> TEXT EXCERPT:
Some days I just need to write something, but I don’t know what. I want to write something, but everything in my brain is a jumble, a bit like picking raisins out of a scone. I’m looking for the tasty bits, the sweet bits, the bits that will take me by surprise and get my pulse thumping with thinking outside the box and letting the imagination run wild. Some days those things I want to write, those things I really need to write only show up in my mind when I’m walking or when I’m just going to sleep or when up to my elbows in dirty dishes, and I think I’ll write them right down in just a moment, just as soon as I can settle in front of the computer, and then they’re gone.
Those are the days I need to write something, but it’s not story, it’s not ideas for stories. Some days it’s just the detritus that builds up like a log jam in my head and needs to get out there on the page to release the pressure, to let the ideas flow again, move again, be at ease again, to just let me rest a bit. I used to keep a journal, but I seldom take time for a good long navel gaze anymore. I let my characters do the navel gazing for me. They can do it once removed and I can make them squirm instead of me. But some days they’re just not having it. Some days they’re taking time off and I have to sort it all myself. Rude of them! Inconsiderate of them, but there you go. It’s not in their job description, I guess.

> EXERCISE INSTRUCTIONS:
- 1) Copy the passage about needing to write word for word, everything from "Some days I just" down to "then they’re gone.".
- 2) Pick up the passage about needing to write where it stops, and continue it in the same voice.

> DATASET SECTION:
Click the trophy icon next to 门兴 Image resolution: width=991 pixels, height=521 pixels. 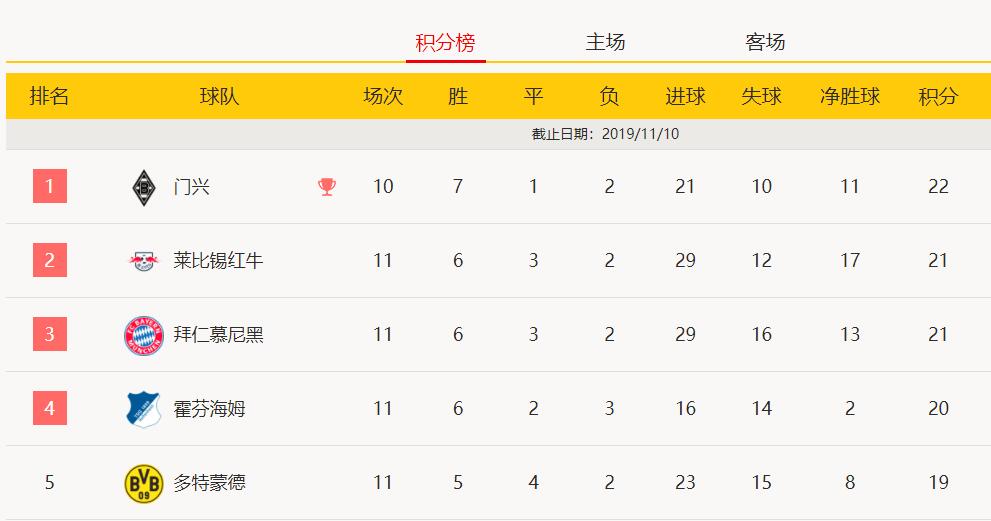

> WRITTEN ANSWERS:
- 1)
Some days I just need to write something, but I don’t know what. I want to write something, but everything in my brain is a jumble, a bit like picking raisins out of a scone. I’m looking for the tasty bits, the sweet bits, the bits that will take me by surprise and get my pulse thumping with thinking outside the box and letting the imagination run wild. Some days those things I want to write, those things I really need to write only show up in my mind when I’m walking or when I’m just going to sleep or when up to my elbows in dirty dishes, and I think I’ll write them right down in just a moment, just as soon as I can settle in front of the computer, and then they’re gone.

- 2)
The truth is that it is in my job description. It’s more than just in my job description. I think it might actually be in my DNA – in fact it quite possibly might be in most writers’ DNA – that desperate need to write something, to write anything to write EVERYTHING! We writers define our world and everything in it in words, sentences, paragraphs, collections of images that are only real to us, only live for us when
we’ve written them down, mulled over them, analyzed them, compared them with other written images and defined their meaning in our world of words and story. For us, it’s as though things only actually become real once we’ve written them down. At least that’s how it is for me. The fact that I can write my
own reality into fiction makes it all even better, gives the life I live more dimension, more depth, more
color, with every character a facet of some experience, some connection, some thing that’s found its way into my psyche. In essence, I get to live over and over and over again, to experience my own life and those of everyone around me not only for real, but vicariously re-imagined, redefined and recreated multiple times in story as well.
I suppose that’s it in a nutshell, what I needed to write today — only that I needed to write something, only that I wanted the opportunity to share it with you, and now that I’ve written it, toyed with it, seen what it feels like, what it looks like on the page, I feel better.